Whether you are progressive, liberal, conservative, libertarian, or green, there is a tax plan that everyone can get behind, at least in principle. It also happens to be the kind of tax that economists will agree is the least damaging to the economy. Has your curiosity been triggered? Read on to find out.
Consumption is the Key
Amazingly, people of different ideologies agree on a critical metric for the success of their policies: Consumption. Environmentalists point out that the more we consume, the more we pollute and destroy natural habitats. National populists want to curb consumption from China and other countries that disregard the rules, while social liberals wish to minimize material inequalities. At the same time, some conservatives want to reduce certain vices, such as the use of alcohol or cigarettes.
Fortunately, economists know that the least damaging of all taxes is the consumption tax. Economists strongly discourage tax on capital, the workhorse of the economy. The more taxation can be delayed, the less damage it does.
Consumer Tax with Rebates
In effect, the ordinary consumer tax is flat. Everyone pays the same percentage, which is perhaps the most significant objection for those who demand that the rich pay a larger proportion than the poor.
This problem can be fixed with an individual tax rebate. Imagine every person in America having a consumer tax rebate account. Every month, a rebate of, say, $1,000 is added to your account. It allows you to spend this amount tax-free. Since every person with social security numbers would get such a rebate, a family of four would be able to spend up to $4,000 tax-free every month.
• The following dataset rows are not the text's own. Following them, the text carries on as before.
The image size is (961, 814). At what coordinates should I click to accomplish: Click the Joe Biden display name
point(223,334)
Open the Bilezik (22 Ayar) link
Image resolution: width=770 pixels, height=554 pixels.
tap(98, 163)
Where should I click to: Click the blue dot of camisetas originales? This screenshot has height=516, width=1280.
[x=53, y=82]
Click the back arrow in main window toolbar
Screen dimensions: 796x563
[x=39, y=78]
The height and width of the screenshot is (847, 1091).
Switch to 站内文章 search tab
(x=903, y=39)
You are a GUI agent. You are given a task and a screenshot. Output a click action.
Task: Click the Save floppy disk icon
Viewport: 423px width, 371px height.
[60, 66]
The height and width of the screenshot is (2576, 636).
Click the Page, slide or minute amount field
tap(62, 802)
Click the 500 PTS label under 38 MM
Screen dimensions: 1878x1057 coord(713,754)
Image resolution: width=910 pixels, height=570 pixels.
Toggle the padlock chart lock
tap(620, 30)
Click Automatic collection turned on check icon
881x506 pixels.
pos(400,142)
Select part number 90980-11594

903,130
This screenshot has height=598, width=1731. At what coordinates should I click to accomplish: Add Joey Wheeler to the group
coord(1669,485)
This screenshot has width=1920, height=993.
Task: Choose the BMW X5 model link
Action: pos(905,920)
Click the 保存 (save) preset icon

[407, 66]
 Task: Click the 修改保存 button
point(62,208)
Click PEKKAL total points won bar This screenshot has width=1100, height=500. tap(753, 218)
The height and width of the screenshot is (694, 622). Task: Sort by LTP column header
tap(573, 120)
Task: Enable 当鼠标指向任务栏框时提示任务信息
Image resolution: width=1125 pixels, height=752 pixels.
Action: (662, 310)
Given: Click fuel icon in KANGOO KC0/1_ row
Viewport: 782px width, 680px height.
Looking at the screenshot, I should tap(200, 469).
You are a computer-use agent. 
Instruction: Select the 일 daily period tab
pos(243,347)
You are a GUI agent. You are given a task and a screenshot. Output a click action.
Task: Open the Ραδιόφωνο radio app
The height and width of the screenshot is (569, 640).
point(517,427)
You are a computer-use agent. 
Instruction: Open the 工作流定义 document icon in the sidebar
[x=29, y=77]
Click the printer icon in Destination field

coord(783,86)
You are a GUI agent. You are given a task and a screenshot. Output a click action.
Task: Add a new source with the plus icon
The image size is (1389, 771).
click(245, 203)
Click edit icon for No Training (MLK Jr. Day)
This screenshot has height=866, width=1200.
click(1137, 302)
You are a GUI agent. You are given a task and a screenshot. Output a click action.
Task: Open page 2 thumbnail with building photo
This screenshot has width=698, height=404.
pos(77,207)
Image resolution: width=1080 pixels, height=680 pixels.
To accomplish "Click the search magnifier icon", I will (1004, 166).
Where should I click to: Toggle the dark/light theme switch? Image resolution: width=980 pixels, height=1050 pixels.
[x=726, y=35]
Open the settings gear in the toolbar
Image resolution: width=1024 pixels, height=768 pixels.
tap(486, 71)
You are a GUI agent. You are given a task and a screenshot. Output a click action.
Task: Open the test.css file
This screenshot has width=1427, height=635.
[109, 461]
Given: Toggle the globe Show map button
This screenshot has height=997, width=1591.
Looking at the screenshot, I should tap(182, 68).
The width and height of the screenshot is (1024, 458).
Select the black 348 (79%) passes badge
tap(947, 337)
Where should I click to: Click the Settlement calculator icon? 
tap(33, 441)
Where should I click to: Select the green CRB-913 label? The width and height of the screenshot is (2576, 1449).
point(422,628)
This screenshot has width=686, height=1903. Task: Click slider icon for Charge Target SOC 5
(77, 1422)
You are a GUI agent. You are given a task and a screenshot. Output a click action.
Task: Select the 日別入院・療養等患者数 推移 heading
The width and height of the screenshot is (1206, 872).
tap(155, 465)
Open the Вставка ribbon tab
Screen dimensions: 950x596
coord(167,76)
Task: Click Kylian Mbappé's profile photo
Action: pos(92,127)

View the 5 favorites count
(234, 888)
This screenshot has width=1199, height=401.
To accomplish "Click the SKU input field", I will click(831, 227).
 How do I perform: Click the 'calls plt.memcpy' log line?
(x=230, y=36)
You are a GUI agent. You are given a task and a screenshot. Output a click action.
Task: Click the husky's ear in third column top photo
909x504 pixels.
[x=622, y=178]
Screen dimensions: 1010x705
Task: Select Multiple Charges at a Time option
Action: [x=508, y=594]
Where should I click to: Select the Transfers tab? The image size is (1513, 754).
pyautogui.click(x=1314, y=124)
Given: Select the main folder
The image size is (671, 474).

If you don’t spend your rebate, you can save it up for something more expensive, such as a car.
From the individual’s perspective, the main advantage of this model is that you decide how much you want to pay in taxes. If you have a high income, you can keep your taxes low by living more frugally.
From a societal perspective, a massive benefit of this model is transparency. When you buy a product, you instantly see how much you pay in taxes. You can then immediately know how much other people pay in taxes by observing how much they spend.
It allows people to understand the difference between capital and money for consumption. Suppose businesspeople do not cash out profits for personal consumption. In that case, they do not get the benefits of wealth such as cars, houses, holidays, and other things people associate with prosperity.
If taxes are delayed until consumption, everyone knows that the rich person who owns a mansion and three Teslas paid the tax on them.
Transparency is also probably why the Swamp will never allow this simple tax plan to be implemented. Swamp creatures in both parties and the bureaucracy live in the shadows and detest transparency.
A simple plan that everyone can understand and appreciate would kill hundreds of thousands of well-paying government red tape jobs. It would ruin the business plans of thousands of non-governmental organizations, lobbyists, and pressure groups.
Voters rarely stand a chance against such powerful interests. Nevertheless, it is interesting to note that honest actors from all sides of the political spectrum could, in principle, agree on the concept, even when they have different and often conflicting goals.